Several major forces in recent years have been changing the way health care has been and will continue to be delivered. The emergence of more unique ways of providing care, such as in-house and factory-based clinics, the increased use of mid-level providers (nurse practitioners and physician assistants), the increased integration of technologies such as telemedicine and robotics, and change interventionist reimbursement. reimbursement of results are just a few examples.
Add to that the escalating costs of health care, the pressure to fund Medicare on the US economy, and the complications of insurance and health care payments under the ACA.
This has led to changes in the way companies try to interact with the healthcare system in the future. CVS ‘acquisition of Aetna will seek to leverage healthcare delivery through its pharmacy structure. United Healthcare’s acquisition of DaVita hopes to take advantage of cost containment and resource control through direct physician control. And the recently announced collaboration between Berkshire Hathaway, Amazon and JP Morgan Chase presents an as yet unknown structure whose stated goals are improved quality and lower cost. How they will implement their strategy is yet to emerge.
The decline in hospital admissions over the past few decades has also led to restructuring by hospital corporations like Tenet. Premise Health has emerged as a company that places physicians and other healthcare providers directly in corporate / business offices.
So the big question with these startups is how do organizations know what works financially and how do they track performance …
How can the analyst measure which methods can generate better or better results?
A simple return on investment (ROI) calculation will not provide necessary or valid information. However, the use of profitability analysis (CEA) would provide quite useful, valid and actionable information. CEA uses decision tree models to compare not only the cost results but also the effectiveness results of various treatments on the patient’s health and even on the future use of health care based on various current actions. It can also be used to determine the effectiveness of a certain amount of money spent on a particular treatment or method that will affect the results (i.e., calculation of willingness to pay).
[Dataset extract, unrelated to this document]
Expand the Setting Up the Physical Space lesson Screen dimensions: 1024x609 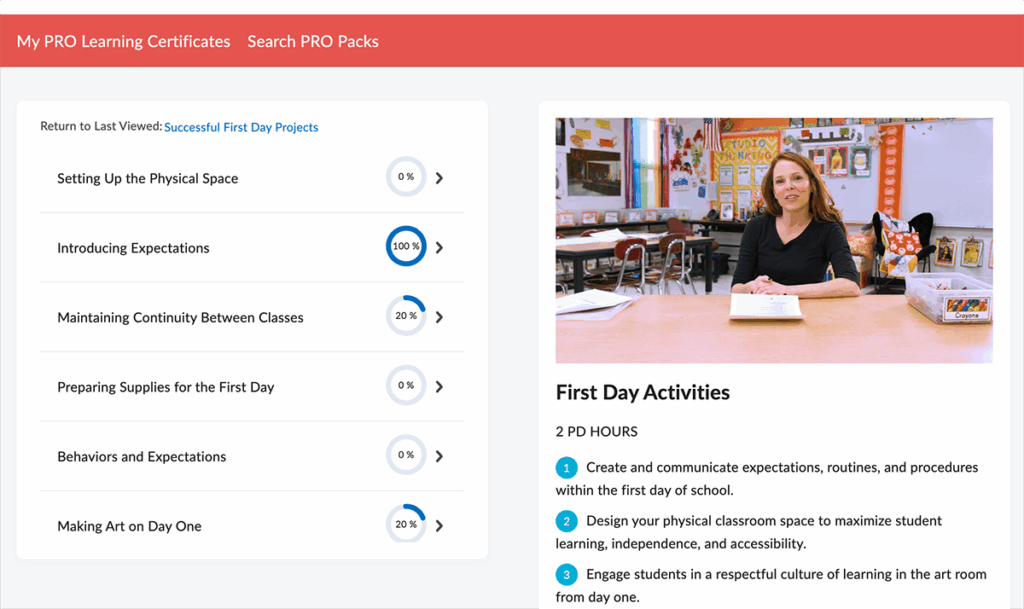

CEA models are flexible and can accommodate a wide variety of scenarios. Unlike Big Data, CEA makes use of Broad Data so that treatment modality comparisons can be evaluated using real-life results. You can compare the effects on a specific problem, such as a cancerous tumor, or on ongoing chronic diseases, such as COPD or CHF.
As the provision of effective but cost-effective, or at least cost-effective, health services becomes more challenging, methods for evaluating treatments and programs become more necessary, if not essential. Methods to evaluate these new treatments and programs should be implemented once they are in place so that adjustments can be made. CEA enables organizations to initially evaluate and subsequently monitor new methods and programs in a meaningful way.
If your goal is to provide the best decision making for your organization and take a global view of your business, expanding your sights beyond ROI and educating other decision makers, Profitability Analysis can make your organization more competitive and more profitable.